Restore Hayes Street to Public Use.

Final MOCAC Meeting Recap

update December 17, 2025
At the final MOCAC meeting, a substantive public comment questioning the prioritization of new initiatives and associated expenditures was initially omitted from the draft minutes and was only added after follow-up by community members. The episode underscores how narrowly public input can be captured — and how dependent the official record can be on after-the-fact corrections.

The concerns outlined below regarding the timing and structure of public comment during the meeting itself remain unchanged.

When Public Comment Disappears at the Finish Line

At the final meeting of the MOCAC, several members of the public showed up expecting to participate in the discussion.

They weren’t able to.

While a brief general public comment period was offered, no opportunity was provided for the public to address the committee before or during consideration of the agenda items themselves. As agenda items moved forward, multiple people attempted to speak and were shut down, creating visible frustration in the room.

This was especially concerning given that the Public Life Study a topic residents and small businesses have repeatedly sought to discuss, was taken up at the very top of the meeting. The presentation was delivered by the Supervisor’s aide, who left immediately afterward. With public comment deferred to the end of the agenda, there was no opportunity to ask questions, raise concerns, or engage on the study at all. The Public Life Study carries an estimated cost of $450,000, a scale of investment that typically warrants clear public engagement and opportunity for questions.

The same dynamic applied to unresolved traffic mitigation questions, another area where public input has been consistently requested. HVS has repeatedly sought engagement from SFMTA staff, including the presenter referenced during the meeting, on key conditions and impacts in Hayes Valley.
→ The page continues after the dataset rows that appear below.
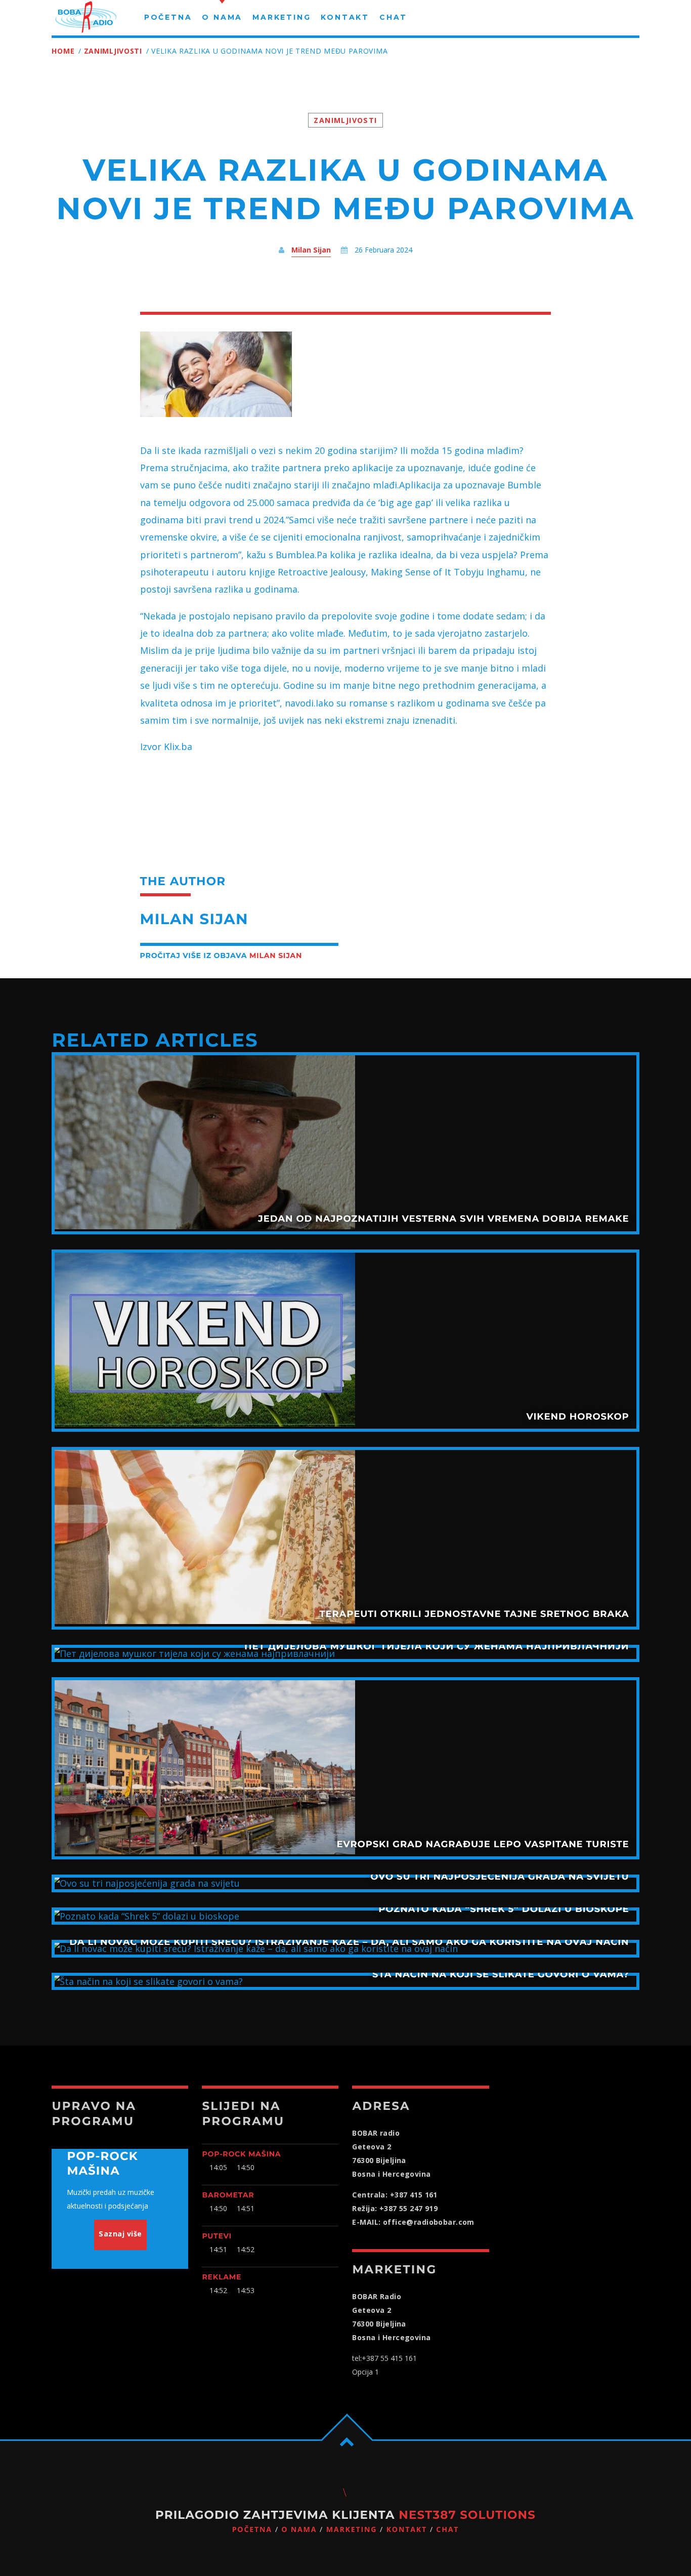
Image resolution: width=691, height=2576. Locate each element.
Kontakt (406, 2530)
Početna (252, 2530)
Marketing (351, 2530)
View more (345, 1143)
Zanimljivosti (113, 51)
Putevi (216, 2235)
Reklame (221, 2276)
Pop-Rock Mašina (241, 2153)
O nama (299, 2530)
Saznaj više (120, 2233)
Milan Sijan (311, 250)
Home (63, 51)
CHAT (447, 2530)
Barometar (228, 2194)
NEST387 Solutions (467, 2515)
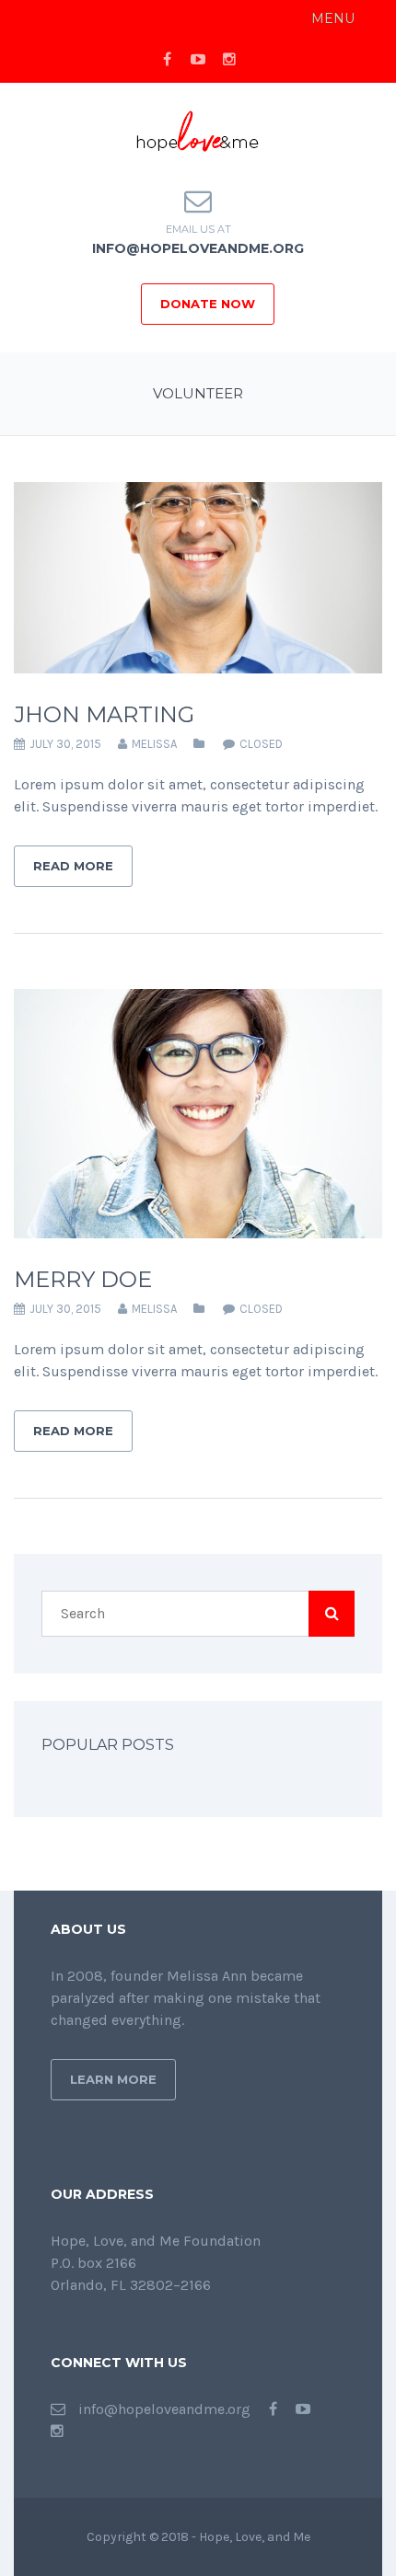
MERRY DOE (83, 1279)
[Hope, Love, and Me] (198, 132)
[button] (333, 18)
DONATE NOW (207, 303)
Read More (73, 865)
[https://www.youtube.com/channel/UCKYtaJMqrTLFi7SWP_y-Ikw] (303, 2409)
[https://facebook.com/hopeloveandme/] (273, 2409)
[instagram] (229, 60)
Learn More (113, 2079)
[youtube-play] (198, 60)
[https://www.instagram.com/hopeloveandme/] (57, 2431)
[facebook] (167, 60)
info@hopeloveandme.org (198, 248)
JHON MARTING (104, 714)
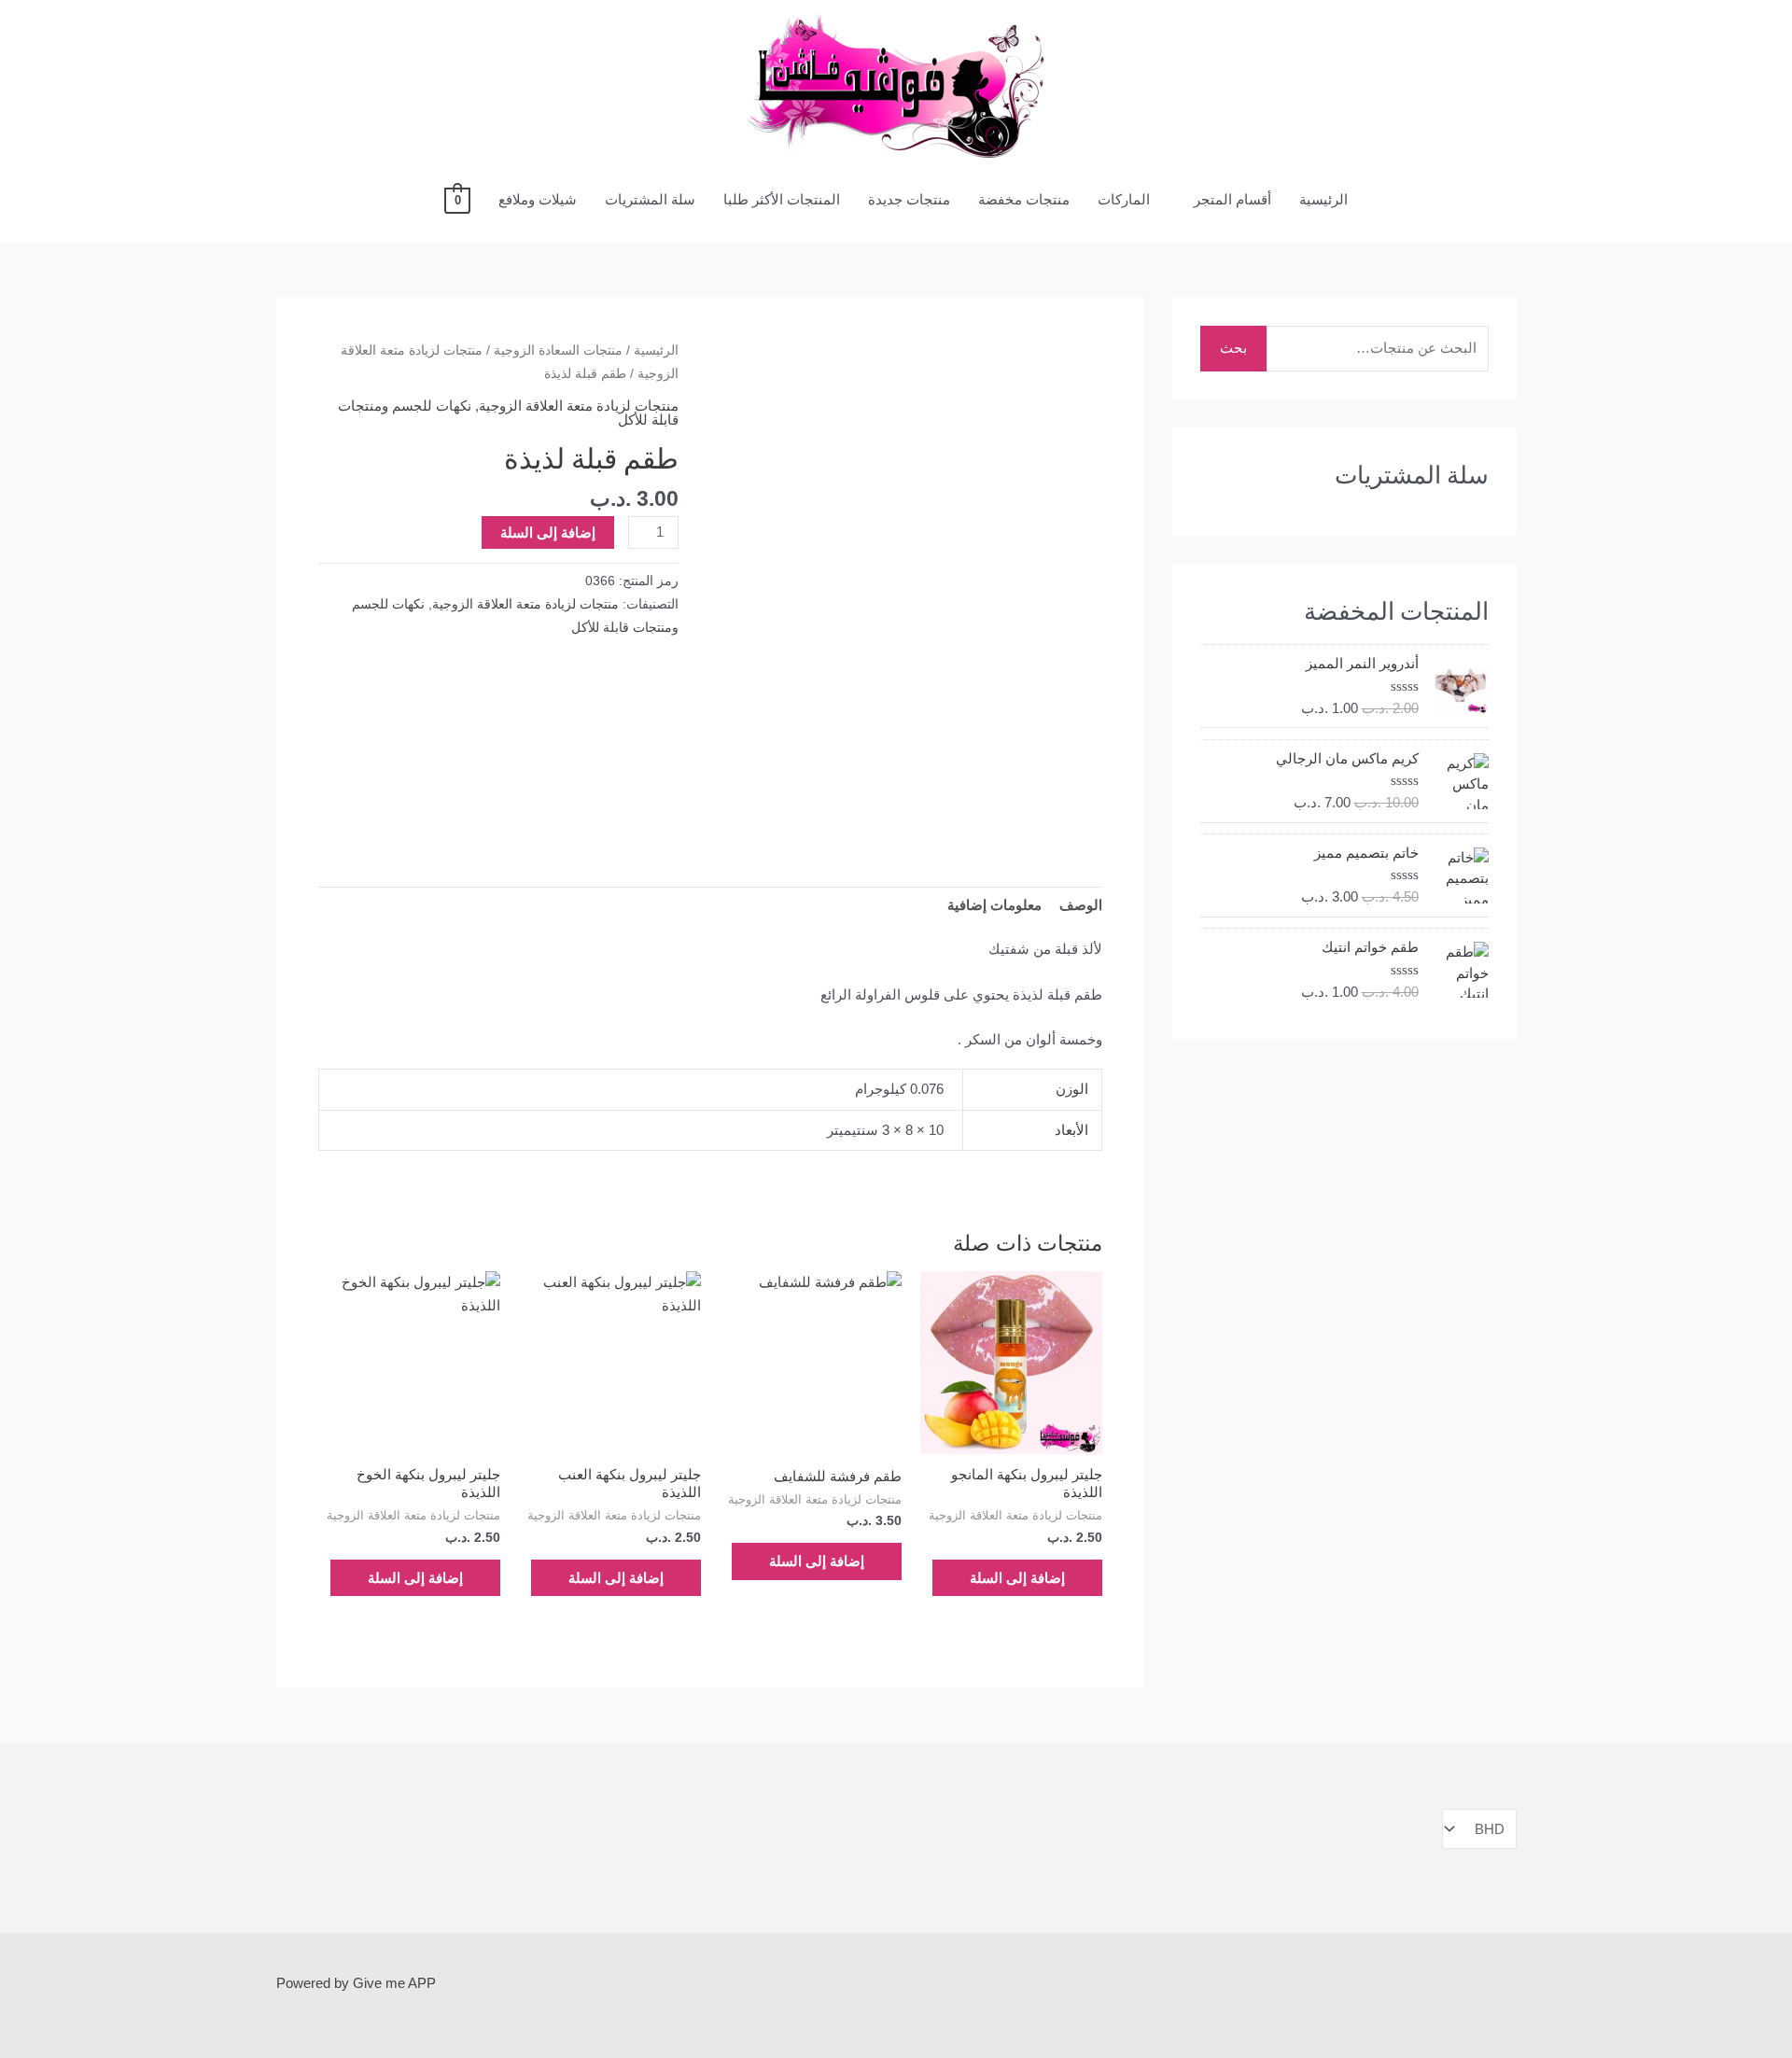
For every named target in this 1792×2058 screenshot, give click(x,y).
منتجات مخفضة (1024, 199)
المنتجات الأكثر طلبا (781, 199)
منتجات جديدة (909, 199)
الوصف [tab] (1080, 905)
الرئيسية (1323, 199)
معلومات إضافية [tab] (994, 905)
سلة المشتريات (650, 199)
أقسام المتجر (1232, 199)
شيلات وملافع (537, 199)
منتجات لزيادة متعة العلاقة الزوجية (579, 405)
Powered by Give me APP (356, 1983)
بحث (1233, 348)
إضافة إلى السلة (547, 532)
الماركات (1124, 199)
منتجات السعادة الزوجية (558, 350)
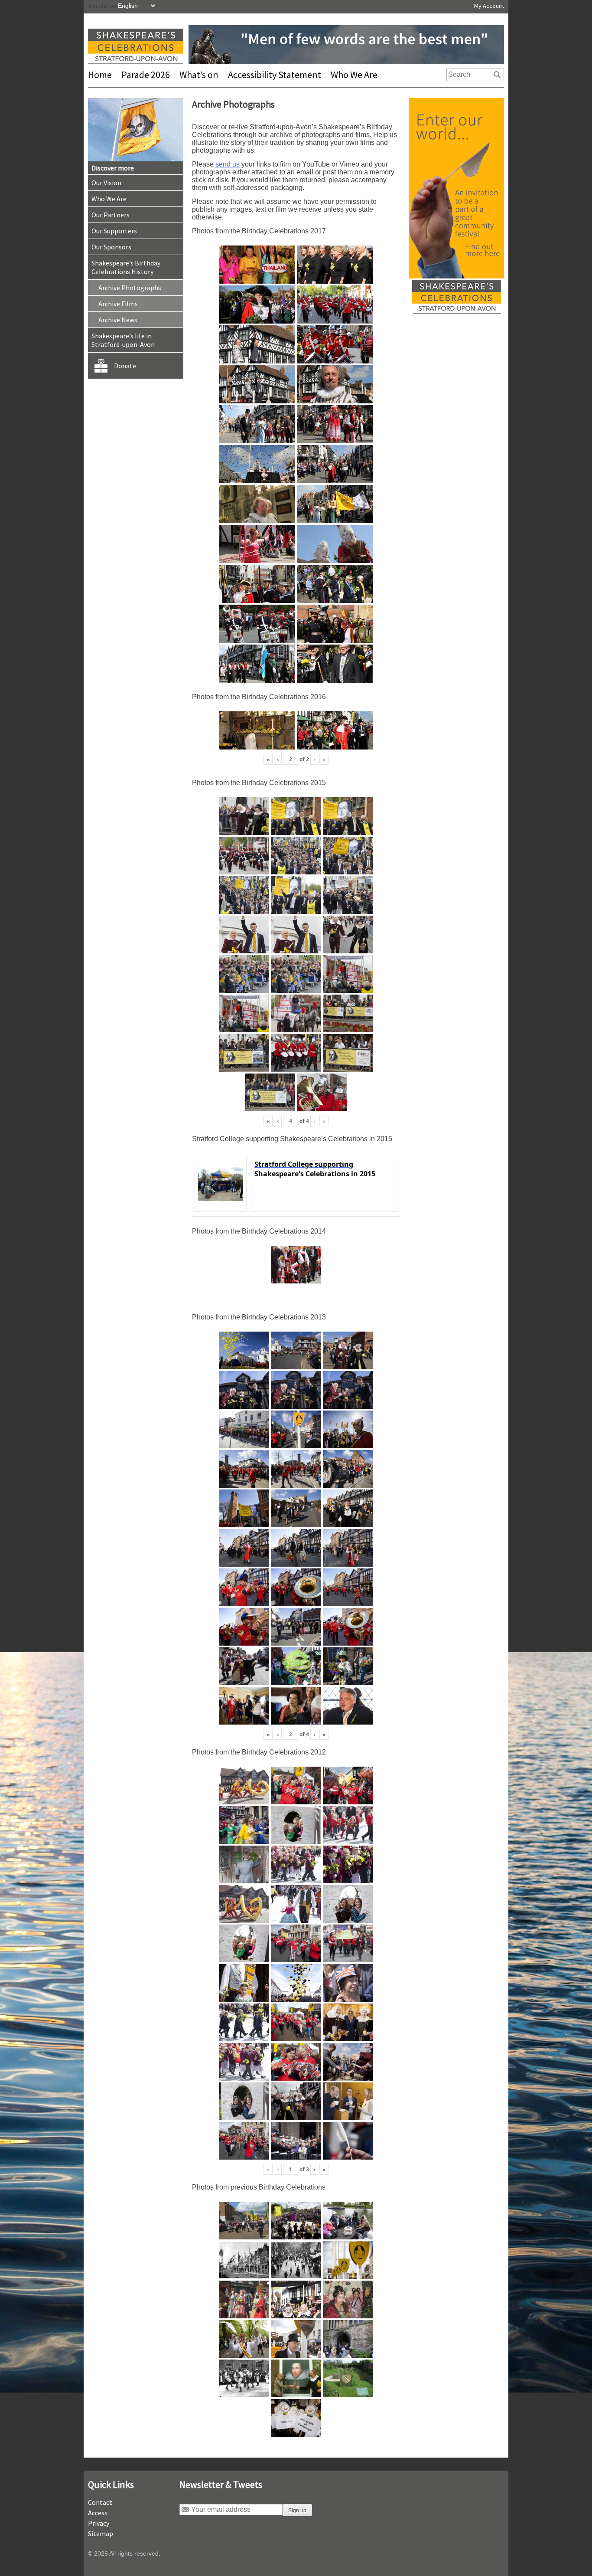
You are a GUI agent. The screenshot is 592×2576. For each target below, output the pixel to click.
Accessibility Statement (274, 75)
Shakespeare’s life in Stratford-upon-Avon (123, 340)
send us (227, 164)
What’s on (198, 75)
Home (100, 75)
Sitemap (100, 2533)
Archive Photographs (129, 287)
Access (97, 2512)
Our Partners (110, 214)
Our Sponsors (111, 246)
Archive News (117, 319)
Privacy (98, 2523)
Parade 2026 (145, 75)
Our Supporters (114, 230)
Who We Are (354, 75)
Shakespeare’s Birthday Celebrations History (125, 267)
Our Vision (106, 182)
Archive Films (118, 303)
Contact (100, 2502)
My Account (489, 6)
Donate (125, 365)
With public comment deferred, those questions once again went unanswered — underscoring how advisory committees can functionally limit, rather than facilitate, public engagement.

Adding to the frustration, while the agenda indicated three minutes per speaker, members of the public were limited to two minutes, further constraining what little opportunity to speak remained.

The meeting was run under clear time pressure, and facilitation was brisk. Whether intentional or not, the effect was the same: public participation was effectively closed at a moment when it mattered most.

Adding to the concern, this was the committee’s final meeting. There is no next meeting to correct the process — and as of now, materials and presentations referenced during the meeting have still not been posted, leaving the public without a way to review what was discussed or decided.

Advisory committees exist to bring public voice into civic decision-making. Sunsetting a committee should not mean sidelining that voice at the end.